### [Passage to read]
☆ ☆ ☆ ☆ ☆ ☆ ☆

Finally, Furniture Bargains argues that if this Court does find that Plaintiffs have satisfied their burden of showing they are"similarly situated" to the putative class members and allows issuance of notice of the right to opt in, the collective class should be limited to the salespersons at the Calumet City and Homewood Furniture Bargains stores. Furniture Bargains contends that Plaintiffs cannot show that the same policies and procedures were followed at Defendant's other eight stores. However, as Plaintiffs point out, in answering Plaintiffs' interrogatory no. 13 which asked if "Defendant's policies regarding furniture salesperson's duties or pay vary from locale to locale," Defendant answered "no." In addition, Defendant's argument about dissimilarities in the class is more appropriately decided at step two, after it is known who the possible class may consist of, and after future factual issues are resolved during discovery. See Jirak, 566 F.Supp.2d at 850.

At this stage, Plaintiffs have made the minimal showing that others in the potential class are similarly situated in order to send notice under Section 216(b). We find that the allegations in the Complaint, together with Plaintiffs' affidavits, the Defendant's payroll records showing that twelve furniture salespersons may have been paid at a rate which is less then federal minimum wage, and Defendant's answers to interrogatories establish a sufficient factual nexus between Plaintiffs' and the employees at the ten Furniture Bargains locations. Therefore, Plaintiffs have met their burden to make a minimal showing that the employees are "similarly situated." For these reasons, conditional certification is granted.

To make the sending of notice possible, and because the information may otherwise lead to the discovery of relevant information, Furniture Bargains is to produce the names and addresses of all furniture salespersons who were employed at any of Defendant's ten locations at any time between February 19, 2006 and the present.

☆ ☆ ☆ ☆ ☆ ☆ ☆

### [Supplied data]

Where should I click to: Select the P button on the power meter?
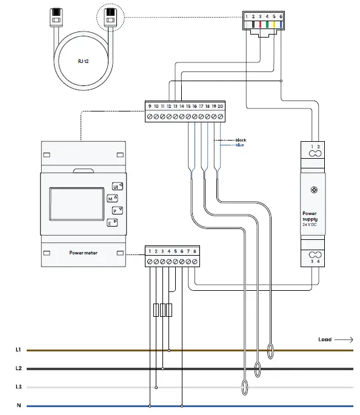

☆ ☆ ☆ ☆ ☆ ☆ ☆

### [Problems and tasks]
- 1) According to the court ruling, how many furniture salespersons did the Defendant's payroll records show may have been paid less than the federal minimum wage?
- 2) Change "names and addresses" to "names and telephone numbers" in the court ruling's text from "To make the" up to and including "and the present.", and give that stretch in full.
The lines after the court ruling come from a separate source.

### [Exercise solutions]
- 1) Twelve.

- 2)
To make the sending of notice possible, and because the information may otherwise lead to the discovery of relevant information, Furniture Bargains is to produce the names and telephone numbers of all furniture salespersons who were employed at any of Defendant's ten locations at any time between February 19, 2006 and the present.